PyArrow extension types for efficiently storing tensors with variable or fixed shapes.

## Overview

`ndarrow` provides two complementary PyArrow-native storage formats for tensor data:

- **`TensorArray`** — every element has exactly the same `shape`; the entire batch is backed by a single contiguous buffer.
- **`RaggedTensorArray`** — each element is a tensor whose leading dimension may vary, with a fixed `inner_shape` shared by all elements.

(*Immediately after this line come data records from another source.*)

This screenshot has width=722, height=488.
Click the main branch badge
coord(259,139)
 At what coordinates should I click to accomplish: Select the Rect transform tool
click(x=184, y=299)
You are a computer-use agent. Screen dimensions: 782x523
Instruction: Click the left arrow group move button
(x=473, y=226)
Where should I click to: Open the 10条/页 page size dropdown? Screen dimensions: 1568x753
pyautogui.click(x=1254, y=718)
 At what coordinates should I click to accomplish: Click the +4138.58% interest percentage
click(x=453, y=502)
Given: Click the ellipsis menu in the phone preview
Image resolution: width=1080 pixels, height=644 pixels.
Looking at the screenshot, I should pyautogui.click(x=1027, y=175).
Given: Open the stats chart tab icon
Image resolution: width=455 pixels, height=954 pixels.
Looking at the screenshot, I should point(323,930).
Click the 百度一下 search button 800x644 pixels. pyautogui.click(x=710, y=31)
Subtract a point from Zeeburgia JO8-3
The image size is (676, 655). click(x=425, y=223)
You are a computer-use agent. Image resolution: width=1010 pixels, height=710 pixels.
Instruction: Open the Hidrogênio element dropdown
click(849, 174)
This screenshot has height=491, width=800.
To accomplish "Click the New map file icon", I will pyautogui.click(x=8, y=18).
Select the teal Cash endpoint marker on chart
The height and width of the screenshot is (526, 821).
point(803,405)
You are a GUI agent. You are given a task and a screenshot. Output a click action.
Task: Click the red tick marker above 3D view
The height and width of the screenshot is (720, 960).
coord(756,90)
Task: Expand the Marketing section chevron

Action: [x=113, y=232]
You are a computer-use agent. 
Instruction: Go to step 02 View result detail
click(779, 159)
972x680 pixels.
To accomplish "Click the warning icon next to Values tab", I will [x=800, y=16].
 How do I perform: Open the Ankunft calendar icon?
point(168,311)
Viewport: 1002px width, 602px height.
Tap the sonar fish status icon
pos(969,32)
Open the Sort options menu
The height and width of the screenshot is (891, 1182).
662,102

Both types store the element shape and NumPy dtype in the Arrow extension metadata, so they round-trip correctly through IPC and Parquet without any extra configuration.

## Installation

```bash
pip install ndarrow
```

## Usage

```python
import numpy as np
import pyarrow as pa
import pyarrow.parquet as pq
from ndarrow import TensorArray, RaggedTensorArray

# Fixed-shape: one 64-dim embedding per sentence
sentence_embeddings = TensorArray.from_numpy(np.random.randn(3, 64))
# also accepts a list of arrays:
# sentence_embeddings = TensorArray.from_numpy([
#     np.random.randn(64)
#     for _ in range(3)
# ])

# Ragged: each sentence has a variable number of tokens, each with a 64-dim embedding
token_embeddings = RaggedTensorArray.from_numpy([
    np.random.randn(6, 64),
    np.random.randn(9, 64),
    np.random.randn(3, 64),
])

table = pa.table({"sentence_embeddings": sentence_embeddings, "token_embeddings": token_embeddings})
print(table.schema)
# sentence_embeddings: extension<ndarrow.tensor<TensorType>>
# token_embeddings:    extension<ndarrow.ragged_tensor<RaggedTensorType>>

# Round-trip through Parquet — type metadata is preserved
pq.write_table(table, "data.parquet")
table2 = pq.read_table("data.parquet")

embeddings_np = table2.column("sentence_embeddings").chunk(0).to_numpy()  # shape (3, 64)
tokens_list   = table2.column("token_embeddings").chunk(0).to_numpy()     # list of 3 arrays of shape (?, 64)
```